Yo evitaría los productos abrasivos, los estropajos metálicos y cualquier herramienta que pueda rayar el plástico o la goma. Y tampoco sustituiría la sal específica por sal de cocina: en el interior del aparato no compensa arriesgarse por un ahorro mínimo. Una limpieza bien hecha depende más de la compatibilidad del producto que de la fuerza con la que frotas.
Hábitos sencillos para que no vuelva el olor
La mejor limpieza es la que no tiene que empezar desde cero cada semana. Si quieres alargar el buen estado del lavavajillas, yo me fijaría en cuatro hábitos muy simples.

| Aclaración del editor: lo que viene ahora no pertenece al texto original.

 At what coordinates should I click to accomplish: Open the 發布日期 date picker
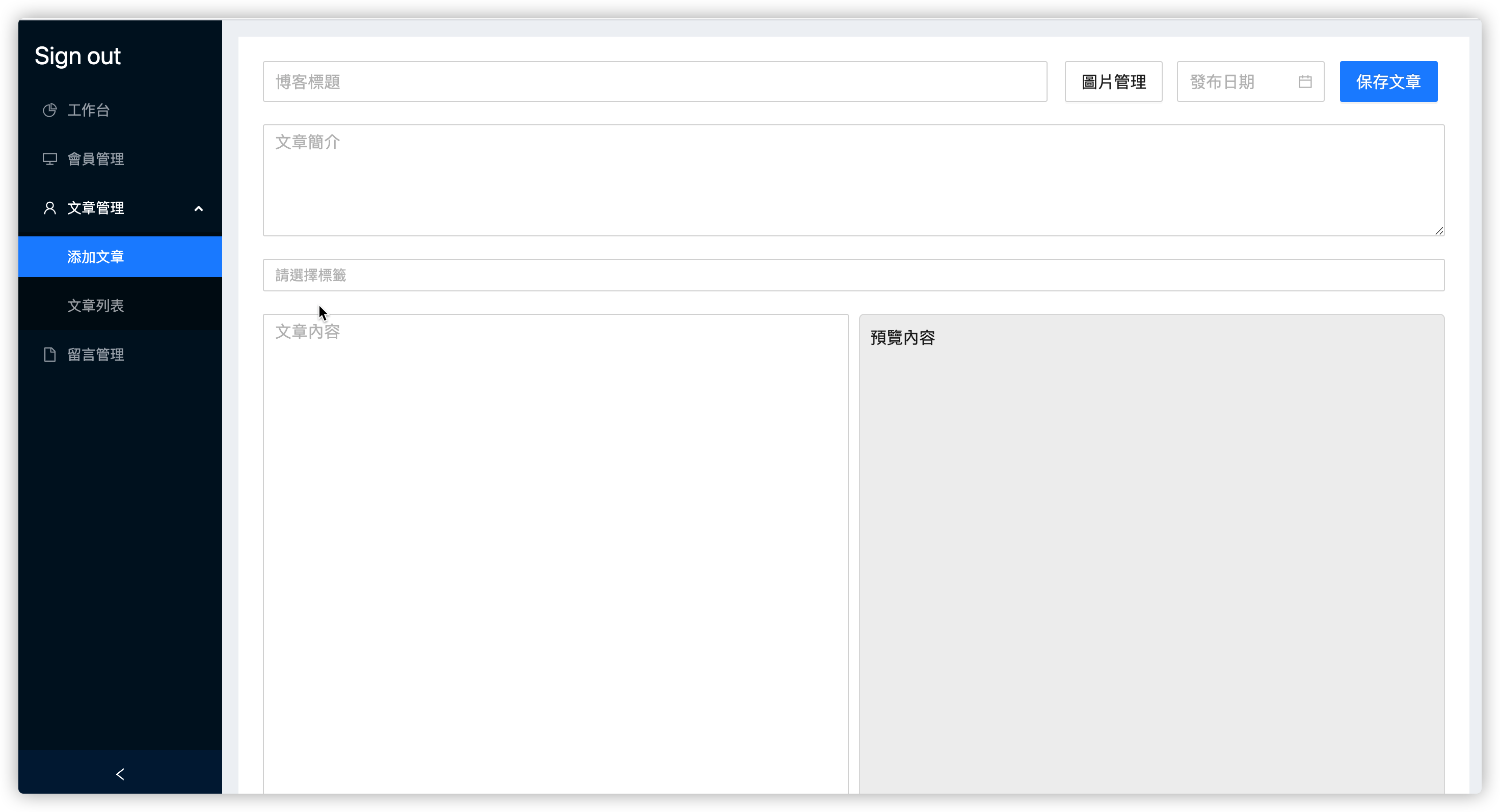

- Retira los restos sólidos de platos y sartenes antes de meterlos. No hace falta enjuagar a mano, pero sí quitar lo grueso.
- Deja la puerta entreabierta unos 30 minutos al acabar el programa para que salga la humedad.
- No sobrecargues las cestas. Si los brazos aspersores rozan la vajilla, el agua no llega bien a todas las zonas.
- Usa la sal y el abrillantador cuando el panel lo pida, sobre todo si vives en una zona de agua dura.
Si vas a dejar platos dentro varias horas, el prelavado o un programa corto evita que la suciedad se adhiera al fondo y al filtro. Ese pequeño gesto ahorra bastante trabajo después. Y cuando aun así aparece olor, ya no se trata de hábito, sino de buscar si hay una causa más seria.
Cuando la limpieza ya no arregla el problema
Hay un punto en el que limpiar más no resuelve nada. Si después de revisar filtro, brazos, junta y cuba el lavavajillas sigue oliendo mal, no desagua bien o deja agua en el fondo, yo pensaría en tres sospechosos: la bomba de desagüe, la manguera de salida o una obstrucción interna más seria.
- Si el agua se queda abajo, revisa primero que el filtro esté bien encajado y que la salida no esté doblada.
- Si el lavado sale desigual, comprueba que los brazos aspersores giren libres y que no choquen con la vajilla.
- Si el mal olor vuelve enseguida tras una limpieza profunda, puede haber residuos en la bomba o un problema de ventilación.
En ese escenario, yo no seguiría añadiendo producto por intuición. Lo sensato es parar, revisar lo básico y, si el fallo persiste, pedir ayuda técnica. Un mantenimiento corto pero constante suele ser suficiente para que el lavavajillas lave mejor, se seque antes y dure más tiempo sin sorpresas.